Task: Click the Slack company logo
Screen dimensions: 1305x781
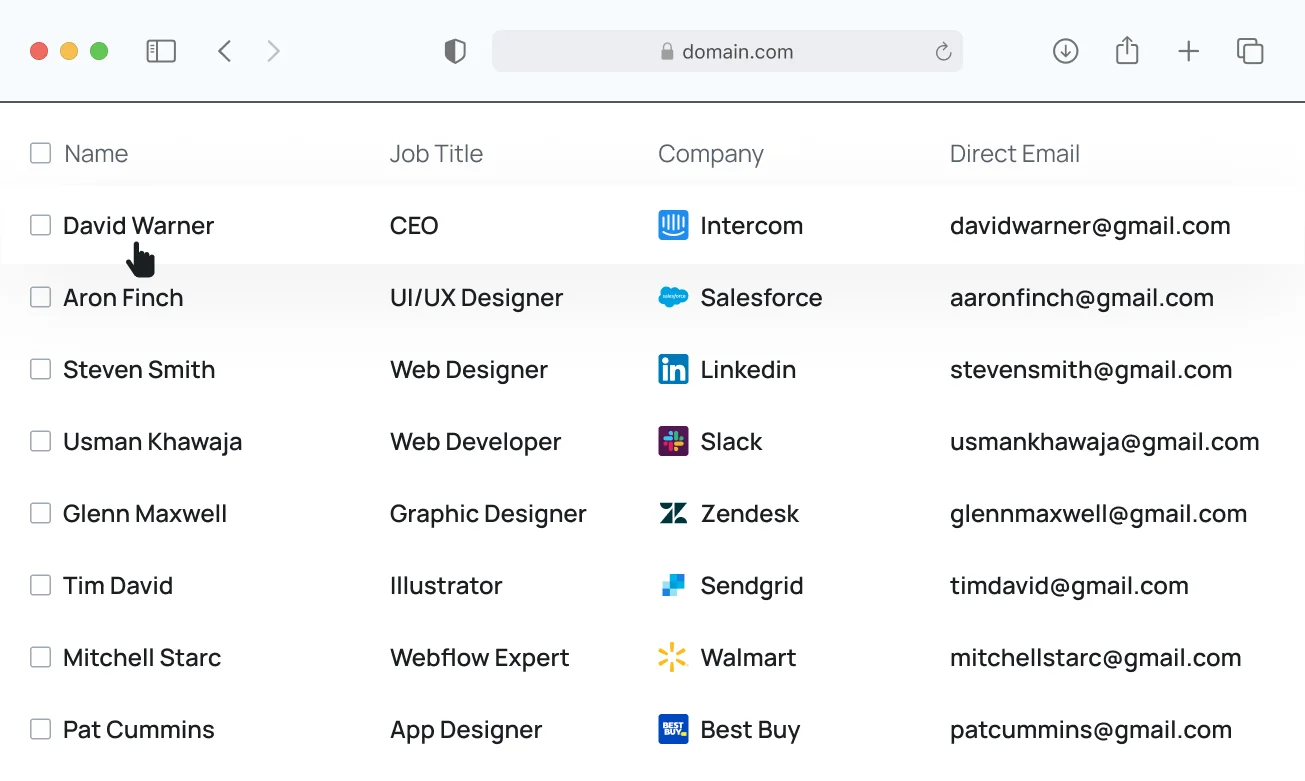Action: 673,441
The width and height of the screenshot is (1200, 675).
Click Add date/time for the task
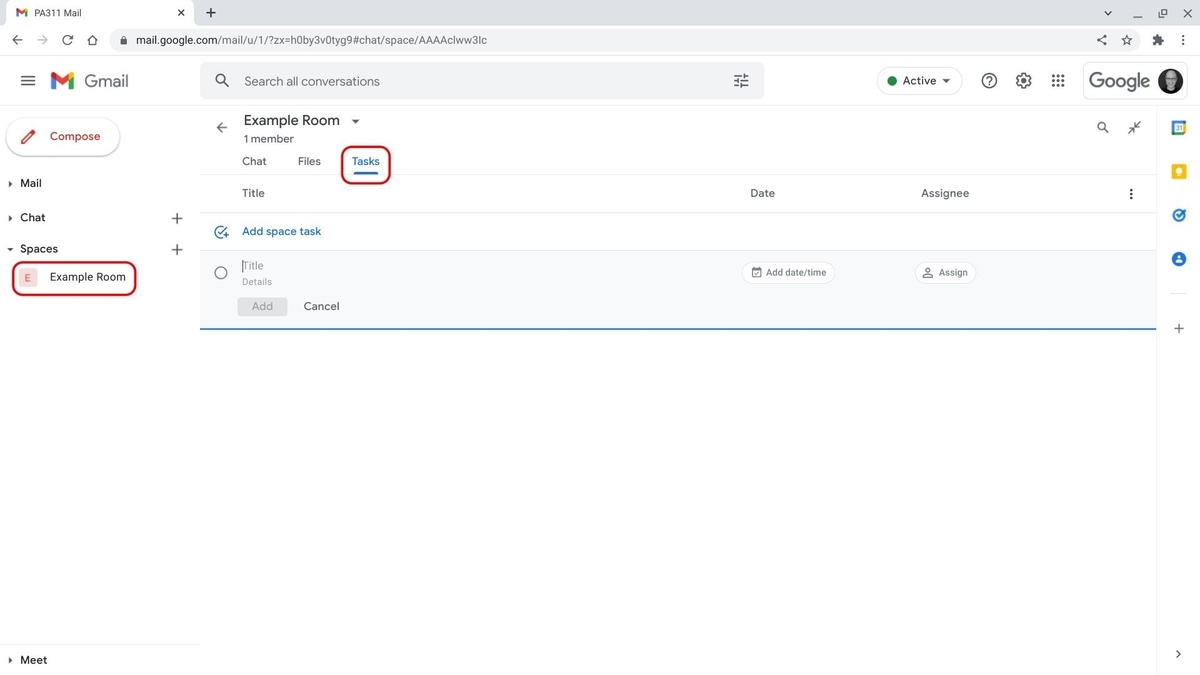(x=788, y=272)
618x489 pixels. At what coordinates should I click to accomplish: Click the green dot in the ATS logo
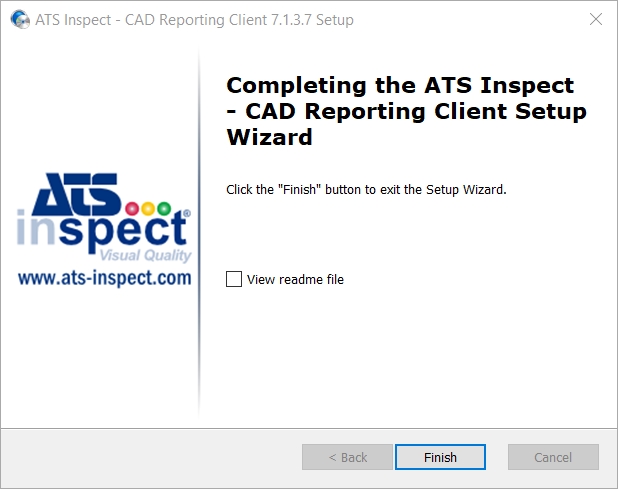click(164, 208)
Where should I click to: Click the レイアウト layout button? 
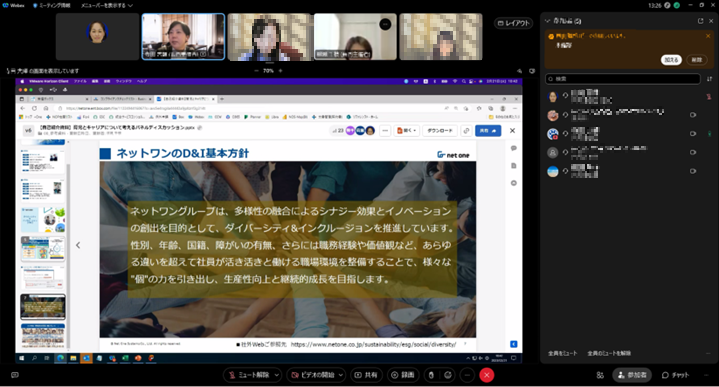tap(513, 23)
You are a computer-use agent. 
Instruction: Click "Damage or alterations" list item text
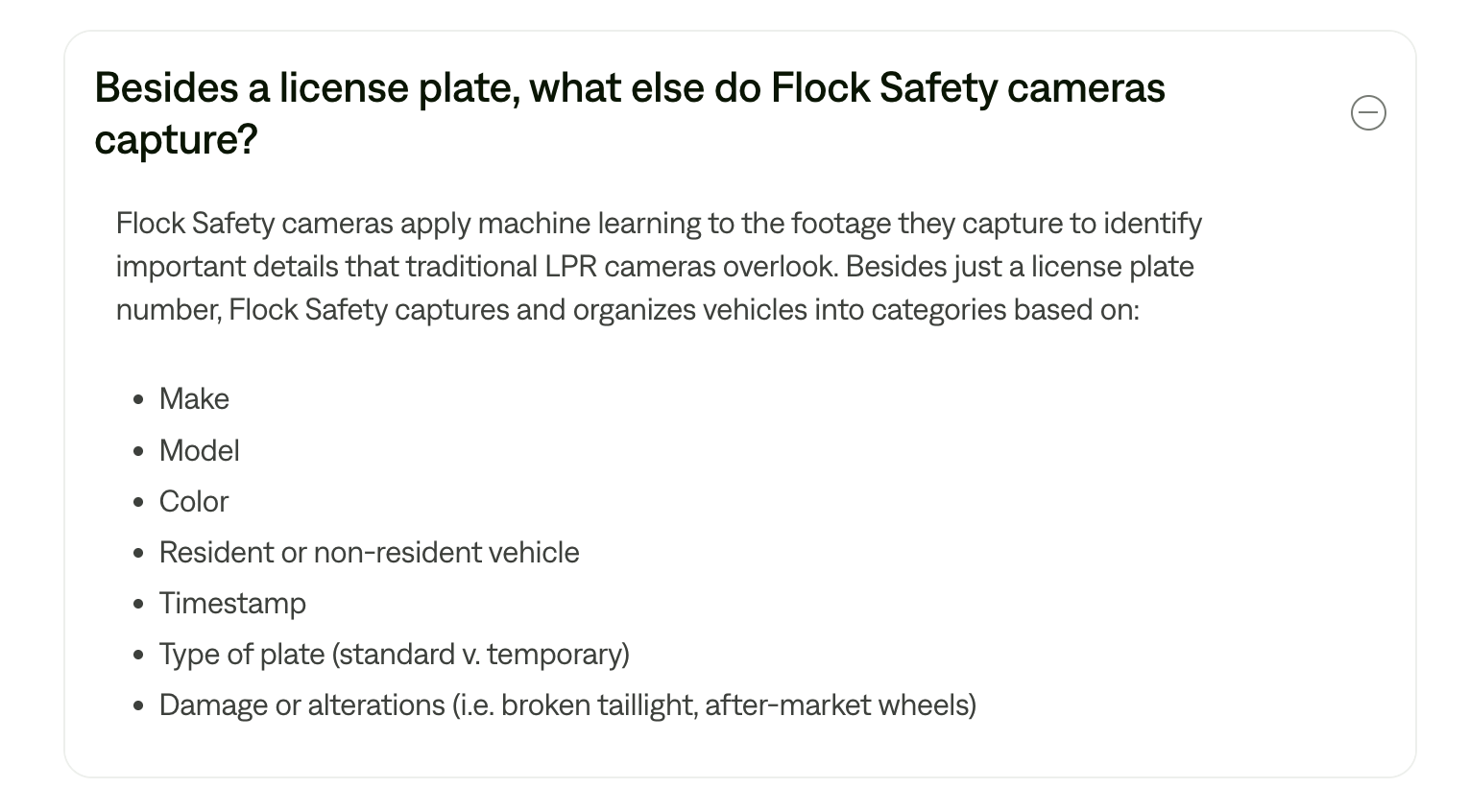pyautogui.click(x=301, y=705)
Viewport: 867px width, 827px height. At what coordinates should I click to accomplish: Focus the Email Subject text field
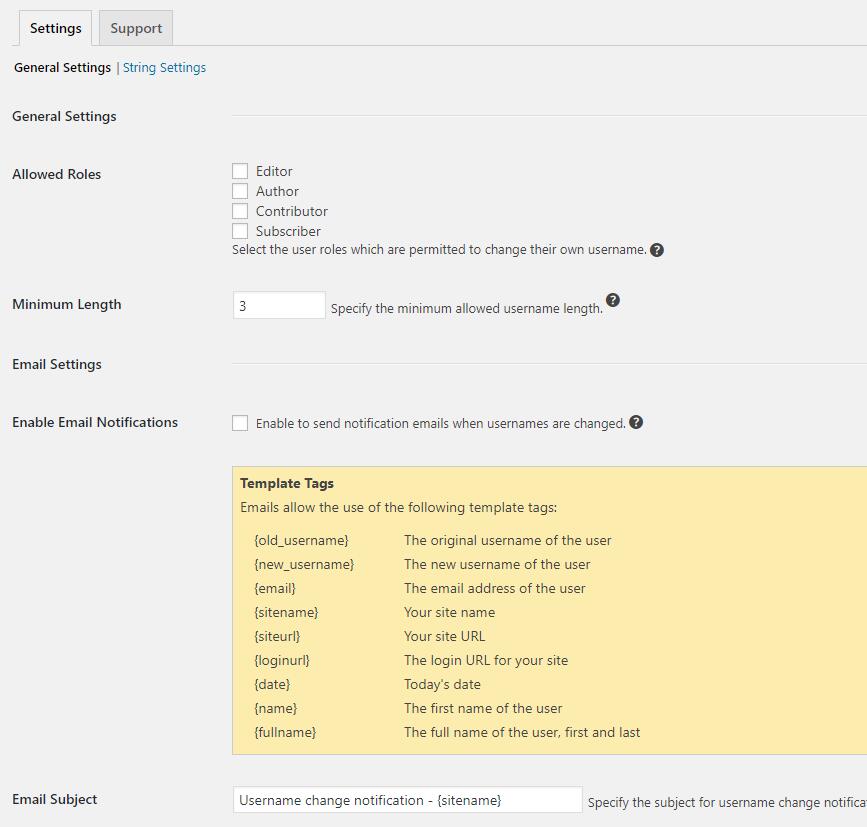407,800
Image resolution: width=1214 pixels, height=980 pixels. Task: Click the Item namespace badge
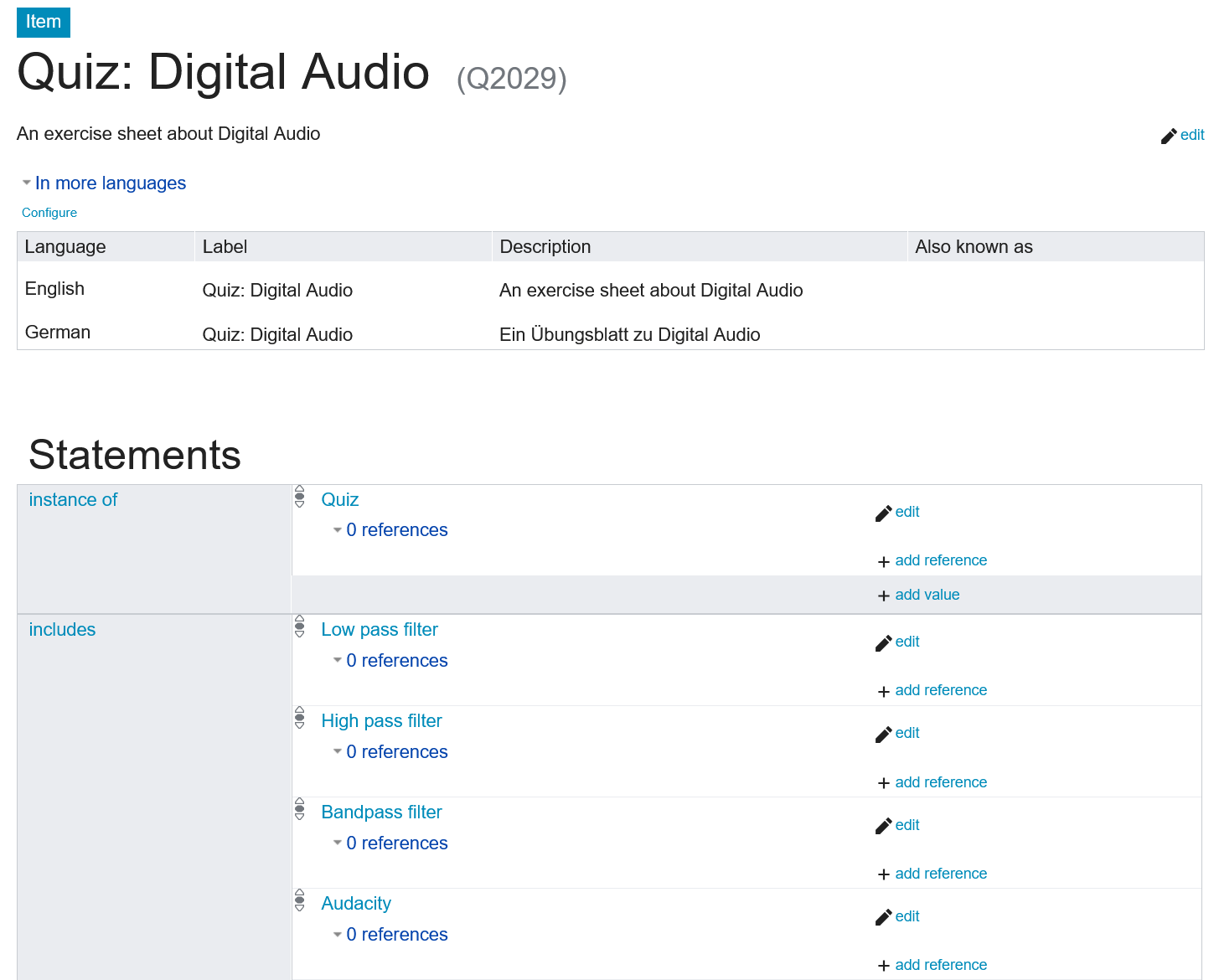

● ● ● ● ● ● ●

--- What needs to be done ---
Reproduce every record word for word. The copy must contain no pictures.

--- Output for this task ---
Task: Click the Slack company logo
Screen dimensions: 1305x781
Action: 673,441
The width and height of the screenshot is (1200, 675).
Click Add date/time for the task
(x=788, y=272)
618x489 pixels. At what coordinates should I click to accomplish: Click the green dot in the ATS logo
click(164, 208)
Where should I click to: Click the レイアウト layout button? 
tap(513, 23)
You are a computer-use agent. 
Instruction: Click "Damage or alterations" list item text
pyautogui.click(x=301, y=705)
Viewport: 867px width, 827px height. At what coordinates should I click to accomplish: Focus the Email Subject text field
407,800
Image resolution: width=1214 pixels, height=980 pixels. Task: Click the Item namespace badge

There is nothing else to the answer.